Leçon 16.   Les dimensions temporelles   english flag        pdf téléchargement     Téléchargement du dossier de la teçon

    Le temps est une entité étrange. Nous avons constamment affaire à lui, mais nous avons beaucoup de difficulté à dire ce qu’il est. Comment le temps est-il donné dans la succession des vécus de la conscience ? Pour répondre à cette question, nous devons étudier la représentation très courante du temps, celle qui le décrit comme une ligne, une demi-droite remontant dans le passé, marquant un point qui est celui du présent et se perdant dans le futur. Nous appellerons dimensions temporelles les repères que forment passé, présent et futur sur la ligne du temps. La métaphore de la ligne suggère que passé et futur ont des similitudes (demi-droites), ils ont en commun une réalité qui serait l’infinité de la durée. A l’inverse, le présent ne semble qu’un point, il n’est qu’un rien entre deux infinis qui sont le tout de la durée.

Série d'exercices:
(a) D'après le texte sur les dimensions temporelles, quelle réalité le passé et le futur auraient-ils en commun ?
(b) Prolongez le texte sur les dimensions temporelles en reprenant après sa dernière phrase.

Enregistrements:
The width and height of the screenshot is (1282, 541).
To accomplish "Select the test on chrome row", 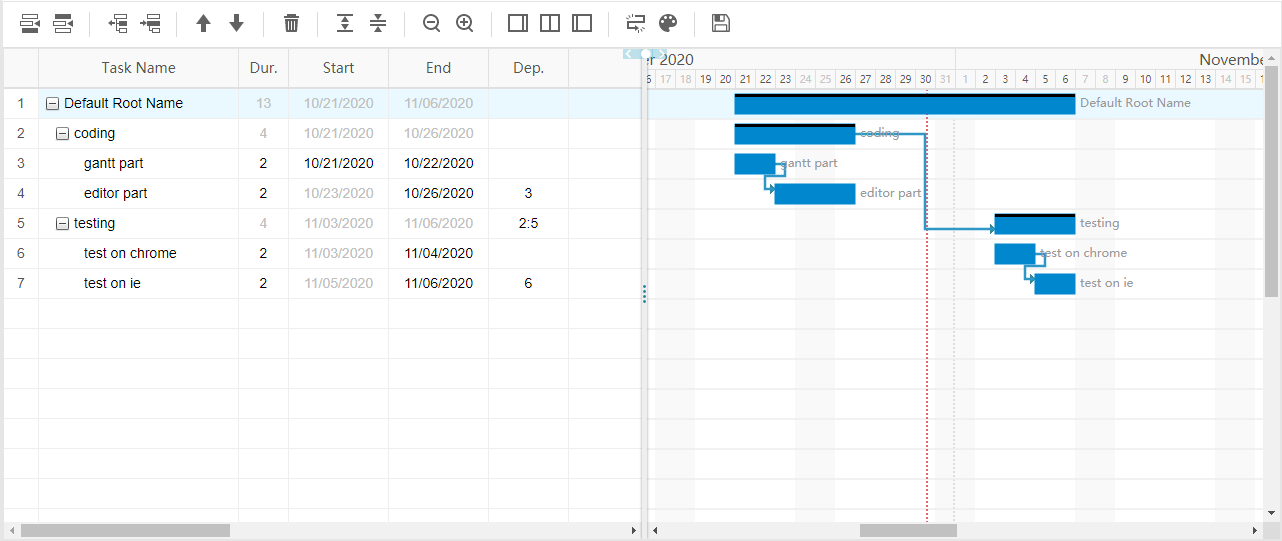I will [x=130, y=253].
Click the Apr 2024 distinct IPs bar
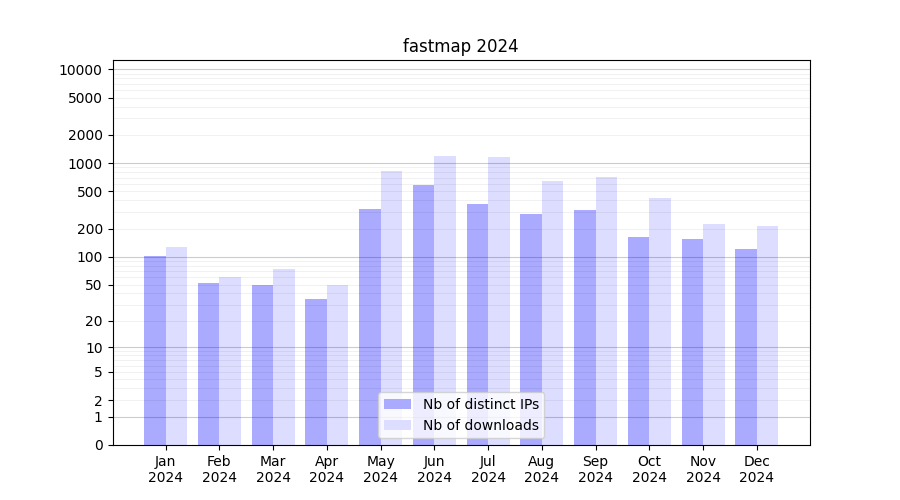900x500 pixels. pos(316,371)
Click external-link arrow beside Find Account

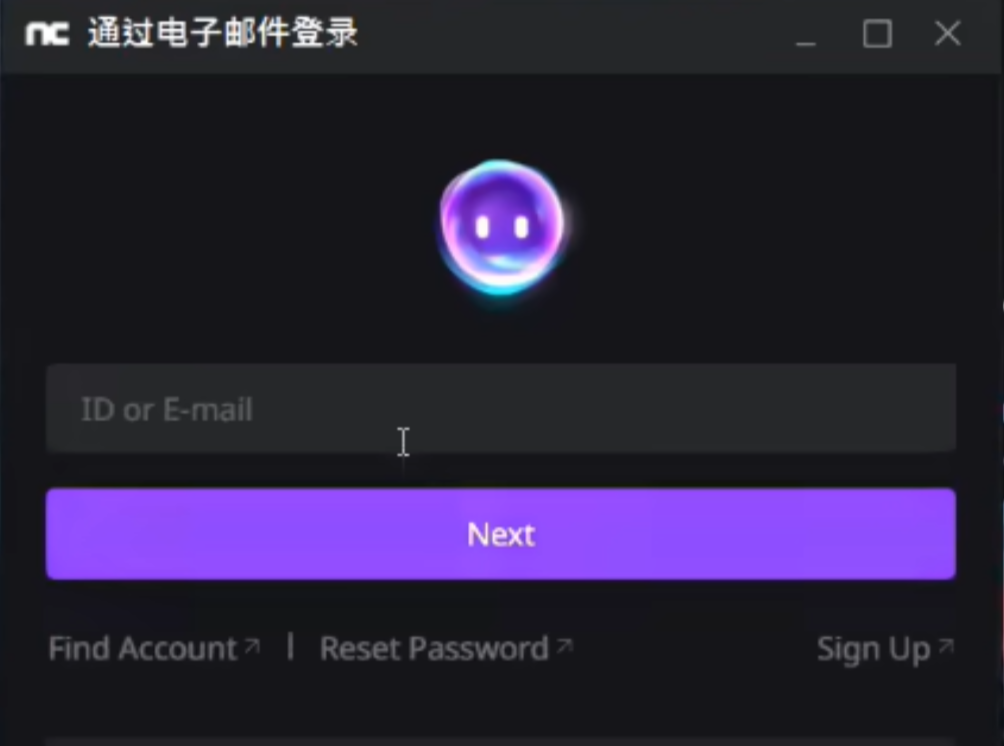[252, 645]
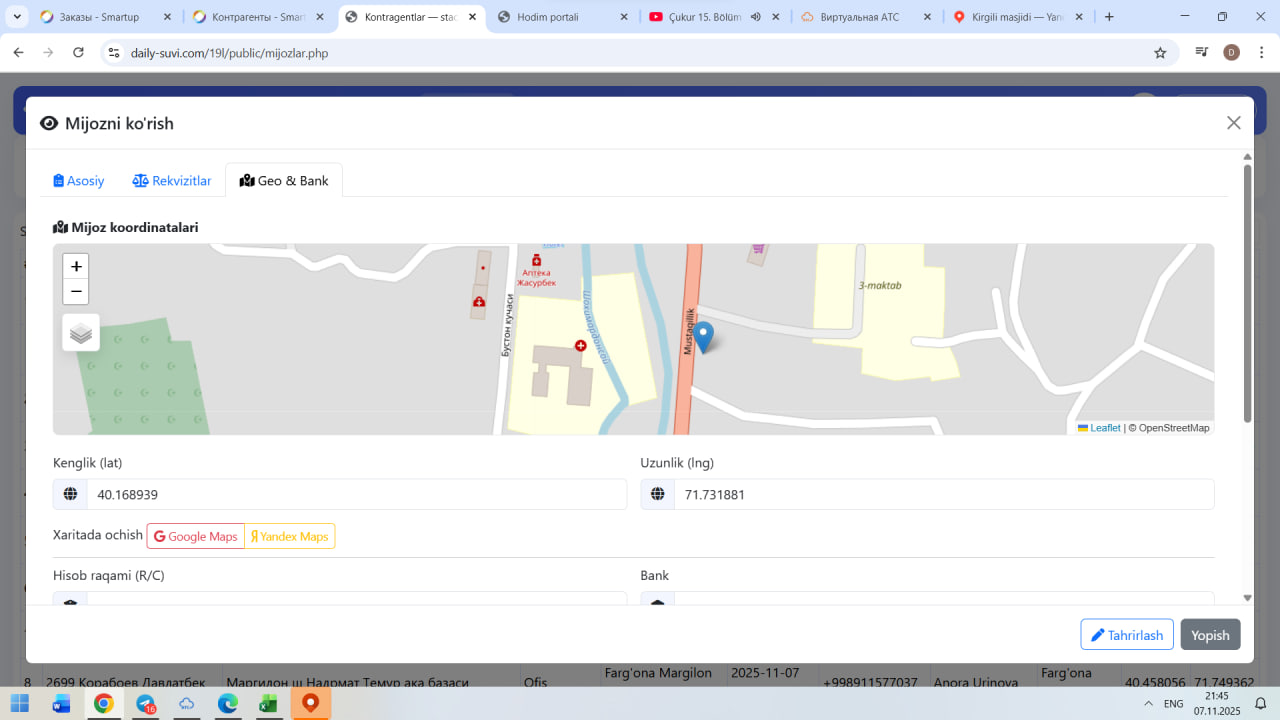Screen dimensions: 1280x720
Task: Click the Tahrirlash edit button
Action: coord(1126,635)
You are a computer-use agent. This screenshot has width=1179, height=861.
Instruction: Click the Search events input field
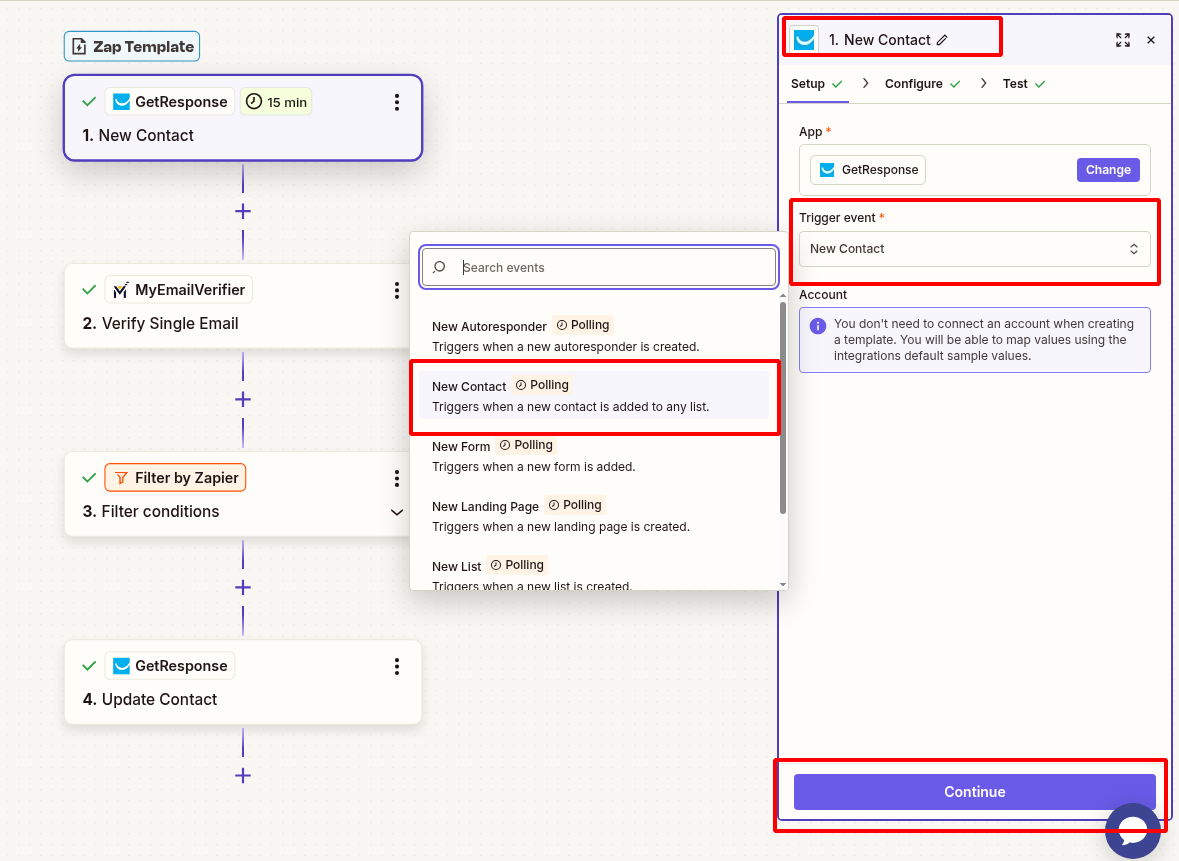coord(610,268)
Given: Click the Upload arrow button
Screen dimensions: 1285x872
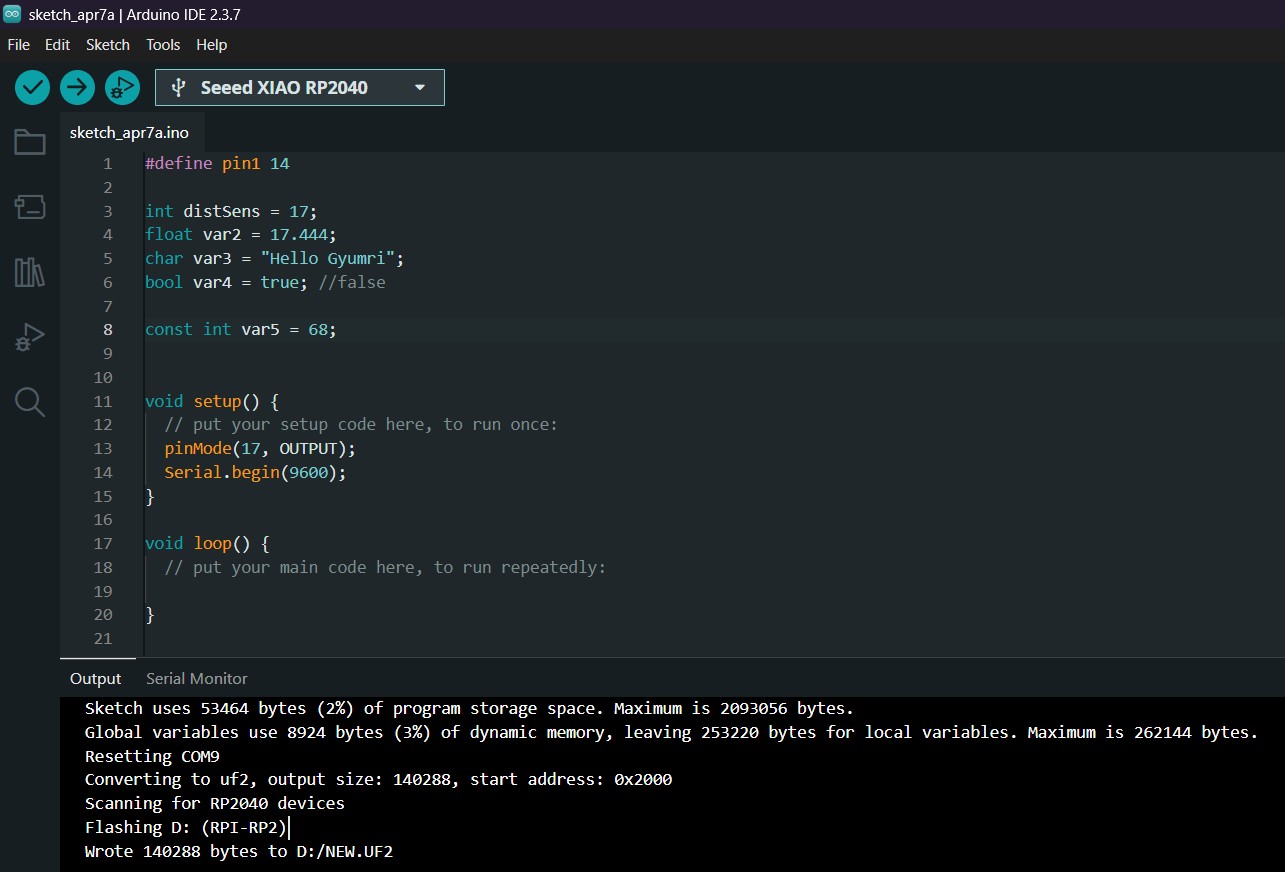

Corrigé:
(a) L'infinité de la durée.

(b)
    Faut-il prendre au sérieux cette représentation linéaire du temps dans ce qu'elle nous suggère sur la consistance du passé, du présent et du futur? Nous dit-elle quelque chose de juste sur la nature des trois dimensions du temps ? Quelle réalité devons nous accorder au passé, au présent et au futur ? Faut-il considérer que la ligne du temps établit le rapport véritable des dimensions temporelles ? Ou bien faut-il voir dans cette métaphore une trahison de l’expérience, une sorte de traduction abusive du temps dans des valeurs de l’espace?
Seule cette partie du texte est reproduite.